US to give migrants DNA tests to prove family ties

Migrants board buses to take them to shelters after being released from migration detention as construction of a new migrant processing facility is underway at the Customs and Border Protection - El Paso Border Patrol Station on the east side of El Paso on April 28, 2019. Migrants kept behind concertina and barbed wire underneath the the Paso Del Norte International Bridge in downtown El Paso were moved to temporary tents here after major outcry against the practice.
AFP/Paul Ratje

WASHINGTON, United States — US border authorities plan to give migrant families DNA tests to determine whether or not the adults and children are related, Department of Homeland Security officials said Wednesday.
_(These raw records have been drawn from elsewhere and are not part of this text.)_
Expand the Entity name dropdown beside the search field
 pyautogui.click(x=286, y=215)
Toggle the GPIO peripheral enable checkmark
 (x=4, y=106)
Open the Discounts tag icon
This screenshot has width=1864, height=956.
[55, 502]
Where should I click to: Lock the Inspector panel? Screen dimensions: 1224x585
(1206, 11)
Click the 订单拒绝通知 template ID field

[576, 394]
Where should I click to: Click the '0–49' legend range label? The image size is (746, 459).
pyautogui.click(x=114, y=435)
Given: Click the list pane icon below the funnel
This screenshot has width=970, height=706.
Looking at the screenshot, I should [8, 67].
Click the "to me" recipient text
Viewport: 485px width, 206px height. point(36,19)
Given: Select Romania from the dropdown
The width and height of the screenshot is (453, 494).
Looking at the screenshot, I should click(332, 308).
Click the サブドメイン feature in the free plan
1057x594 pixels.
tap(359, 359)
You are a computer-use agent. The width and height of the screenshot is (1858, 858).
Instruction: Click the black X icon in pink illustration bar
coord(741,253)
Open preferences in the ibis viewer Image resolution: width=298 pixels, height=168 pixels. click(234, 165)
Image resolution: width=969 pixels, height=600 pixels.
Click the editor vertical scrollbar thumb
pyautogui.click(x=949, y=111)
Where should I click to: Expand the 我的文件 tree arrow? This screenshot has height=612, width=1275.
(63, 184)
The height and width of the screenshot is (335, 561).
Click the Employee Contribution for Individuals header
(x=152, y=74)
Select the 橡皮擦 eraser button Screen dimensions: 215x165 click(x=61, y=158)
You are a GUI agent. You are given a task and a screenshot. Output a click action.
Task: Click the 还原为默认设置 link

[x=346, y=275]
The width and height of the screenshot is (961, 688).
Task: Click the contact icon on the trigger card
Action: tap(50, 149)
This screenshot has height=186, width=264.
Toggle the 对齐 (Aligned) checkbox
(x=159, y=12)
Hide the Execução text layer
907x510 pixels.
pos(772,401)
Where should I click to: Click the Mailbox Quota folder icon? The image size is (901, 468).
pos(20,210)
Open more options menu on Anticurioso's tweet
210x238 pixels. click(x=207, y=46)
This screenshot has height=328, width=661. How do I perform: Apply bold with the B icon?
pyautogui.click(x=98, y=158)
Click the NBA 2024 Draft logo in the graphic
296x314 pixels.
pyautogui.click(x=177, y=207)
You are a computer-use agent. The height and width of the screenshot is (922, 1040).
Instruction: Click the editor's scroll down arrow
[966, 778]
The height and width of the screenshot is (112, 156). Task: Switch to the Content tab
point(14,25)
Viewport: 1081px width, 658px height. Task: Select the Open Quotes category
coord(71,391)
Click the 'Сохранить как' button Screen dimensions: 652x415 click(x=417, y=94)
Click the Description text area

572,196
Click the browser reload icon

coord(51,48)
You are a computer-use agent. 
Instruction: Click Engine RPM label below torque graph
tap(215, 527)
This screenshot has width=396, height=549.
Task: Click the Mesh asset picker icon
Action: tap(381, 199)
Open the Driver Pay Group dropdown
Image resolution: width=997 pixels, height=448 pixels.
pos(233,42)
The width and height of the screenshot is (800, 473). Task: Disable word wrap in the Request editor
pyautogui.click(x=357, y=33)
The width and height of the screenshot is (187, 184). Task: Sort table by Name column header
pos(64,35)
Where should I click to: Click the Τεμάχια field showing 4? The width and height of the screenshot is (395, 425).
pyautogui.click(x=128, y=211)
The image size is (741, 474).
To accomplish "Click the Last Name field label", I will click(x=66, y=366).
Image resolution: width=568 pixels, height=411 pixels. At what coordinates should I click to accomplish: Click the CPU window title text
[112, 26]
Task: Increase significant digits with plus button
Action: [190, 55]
A "Rapid DNA" test program is being launched in several places along the US-Mexico frontier, where tens of thousands of undocumented migrants have been crossing the border each month, many in family units asking for asylum.

US officials say some involve adults using unrelated children as a means of entering and remaining in the United States, and the new tests aim at preventing this.

They plan to take cheek swabs of the migrants and process them to prove a parent-child relationship. Those whose claims are fraudulent will be prosecuted, the officials said.

"We know the problem we are seeing, we know these are fraudulent family units," an official said on condition of anonymity.

Nearly 190,000 people entered the country in family units without immigration documents between October and March, according to Customs and Border Protection statistics.

DHS said questioning and other investigative techniques revealed that more than 1,000 of these "families" were not what they claimed.

The DNA tests will focus on identifying parent-child relationships, not other familial links like uncle-child.

The DHS official said the new program will determine whether the use of Rapid DNA -- a two-hour procedure in which a cheek swab is processed in a portable DNA analysis instrument -- on the border is feasible and affordable.

"This may be the way of the future," the official said.